In-silico study of bacterial keratinase and optimization of extraction procedure for keratin from Country chicken and Indian blue rock pigeon feathers

Abstract

Keratin, a versatile bioprotein, has seen a tremendous industrial exploitation due to its outstanding biodegradability and biocompatibility nature. Keratin is primarily derived from substrates such as feathers, nails, horns, beaks, hair and bovine hoofs. The generation of chicken and pigeon feather wastes has risen over the years in Vellore. When it is not discarded properly, this acts as a major root cause for the dissemination of various diseases to humans. The primary aim of this research is to remediate these wastes by extracting the keratin and to prove that beta-mercaptoethanol enhances keratinase activity by in-silico approach for degradation of these wastes. In light of this, the feathers from the dumped sites of Vellore were exploited and the keratin was extracted from country chicken and pigeon feathers which yields a concentration of 3.44 mg/L and 2.8 mg/L of keratin. This extraction procedure is significantly more cost-effective and yields more keratin than earlier approaches.
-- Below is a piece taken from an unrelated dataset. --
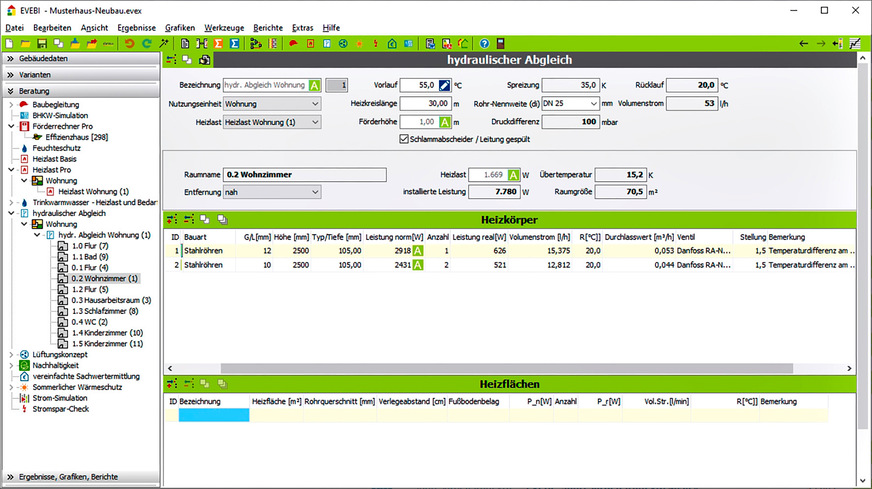The height and width of the screenshot is (489, 872).
Task: Click the blue help question mark icon
Action: tap(484, 44)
The crystallographic structures of keratin were examined by X-ray diffraction studies. The functional group of the keratin was analyzed by using Fourier-transform infrared spectroscopy and confirmed the presence of cysteine-cystine, glutamic acid and tryptophan. The mode of action and degree of effectiveness of keratin were studied using Lipinski's rule of 5. In addition, the Protein Data Bank was used to retrieve the keratinase structure of Meiothermus taiwanensis WR-220, which has the National Center for Biotechnology Information (NCBI) and Protein Data Bank (PDB) accession ID-5WSL and the enzyme's tertiary structure was studied with the SwissModel tool. Using Autodock, beta-mercaptoethanol was docked with keratinase and enzyme-ligand in-silico interactions prove that ligand enhances the activity of microbial keratinase.